HATE CRIMES NO MORE

UNA RACCOLTA DATI NECESSARIA SULLE VIOLENZE OMOLESBOBITRANSFOBICHE IN ITALIA

di Francesco Colombrita

Oggi a palazzo d’Accursio è stata presentata, alla presenza dell’assessora alle Pari opportunità Susanna Zaccaria, la campagna Hate Crimes No More, promossa dal Centro Risorse Lgbti. Lo scopo, ambizioso quanto necessario, è quello di promuovere una raccolta dati circa la situazione delle persone lesbiche, gay, trans, bisessuali e intersex nella nostra società. Il fine ultimo è riuscire ad avere dati concreti sui casi di violenza, non solo fisica, cui sono sottoposte le persone LGBT+ in Italia.

«Le istituzioni non posseggono dati su questo e ogni volta che ci si trova a dibattere, sul piano legislativo, di norme volte a contrastare fenomeni di violenza e marginalizzazione di persone oppresse (come avviene ora in regione sulla legge contro l’omotransnegatività, N.d.A.), ci si sente rispondere dalla controparte politica che in realtà il problema non esiste, che si tende a ingigantirlo, che basta l’attuale codice penale» sono le parole di Susanna Zaccaria a sottolineare, dal lato dell’amministrazione, quanto si ritenga utile e importante questo progetto, che si va a inserire nel Patto di collaborazione stipulato tra le realtà LGBT+ bolognesi e il Comune.

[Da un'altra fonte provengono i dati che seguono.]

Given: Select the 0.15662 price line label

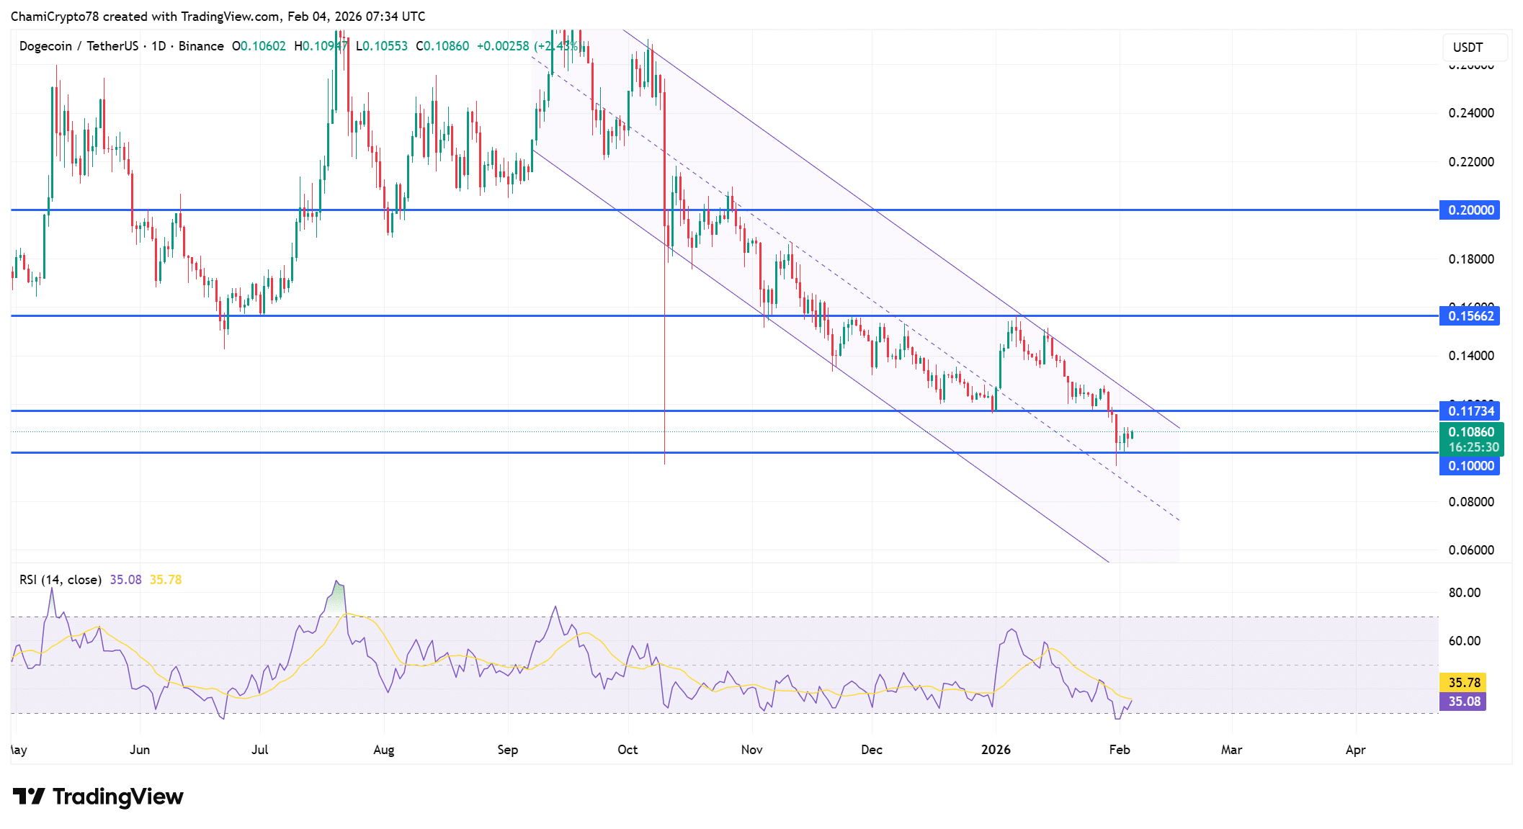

«Proprio per questo il Centro Risorse Lgbti ha deciso di creare un questionario che vada a mappare episodi, di varia natura, inscrivibili nell’ambito di violenza e discriminazione. Un questionario unico nel suo genere, perché rivolto specificamente alle persone della comunità. L’Istat non manca di raccogliere dati in merito, ma lo fa all’interno di questionari più ampi in cui al massimo si viene considerati come minoranza» spiega Michela Sartini, del Centro Risorse Lgbti. «Una buona risposta al questionario servirà a ottenere e fornire dati che a oggi mancano – continua –  dati che possano servirci per il dibattito pubblico e per conoscere meglio la nostra situazione. Dimostrare l’esistenza e la portata del fenomeno è fondamentale per chiedere alle istituzioni una legge che lo contrasti in maniera efficace».

La raccolta dati mediante questionario andrà avanti fino a dicembre 2019, con una restituzione prevista per marzo 2020. È fondamentale una buona diffusione del progetto, per raggiungere più persone possibili, per togliere sempre più terreno al margine dell’invisibilità.